I survived Montana! It was a wonderful, interesting trip. I took a lot of pictures that looked like this:
Part of the purpose of the trip was a Toews cousin reunion (my mom's side of the family). Fifteen of the 27 cousins were there, and we decided to recreate a famous cousin photo we took more than 15 years ago where we all lined up by height. At that time the oldest were in high school and the youngest were toddlers, so there was a nice slope to the lineup. This time, not so much.
We all got the Grandma Clara tall genes apparently. We also found out that we share deep love of cold cereal and correctly recognize celery as a blight that should be banished from all salads of the chicken, potato, and tuna variety. It is good to spend time with family.
On the last day we had some time in Glasgow, so of course I sought out the nearest museum and started taking pictures of mannequins.

**Aim of the exercise**
Please continue the Montana trip post from its last sentence, keeping the same voice.

[Dataset entries]
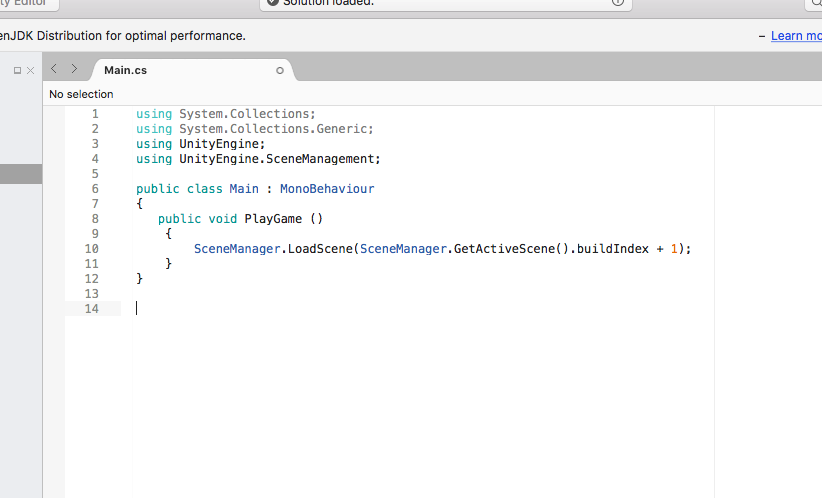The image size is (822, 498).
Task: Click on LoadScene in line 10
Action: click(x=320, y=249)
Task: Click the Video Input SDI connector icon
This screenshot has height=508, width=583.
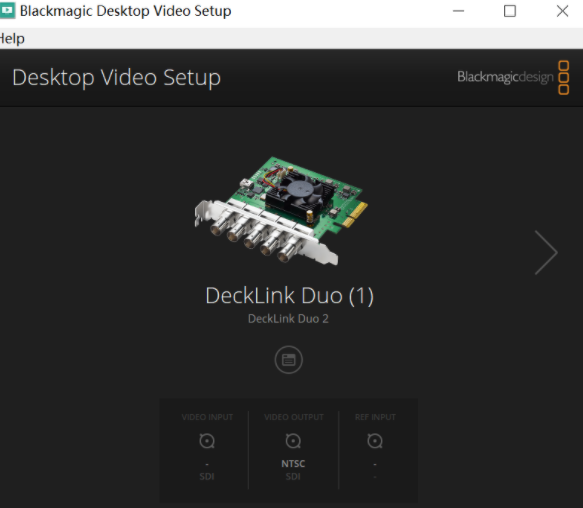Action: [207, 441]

**Written reply**
Snaps up girl! You WERQ that uniform like it's Dior
This shark attack victim was presented on top of a case without comment
Yikes. This is what Zac Efron would look like if he went gray and started dressing like an Edwardian school headmistress
But really, I shouldn't be a hater. This week I put in some new garments at the museum and snapped photos for documentation. We put this stunning blue coat in the 1950s section-- it was from London and had been sold at John Doyle Bishop. I've grumbled before about our mannequins, but they look mostly ok in person. But in photographs, all the shadows really stand out and distort the faces so they look horrifying.
Just focus on the coat. Just focus on the coat. Just focus on the coat
ZOMBIFIED 1950s SOCIALITE SENT TO SNATCH OUR PEARL NECKLACES WHILE WE SLEEP.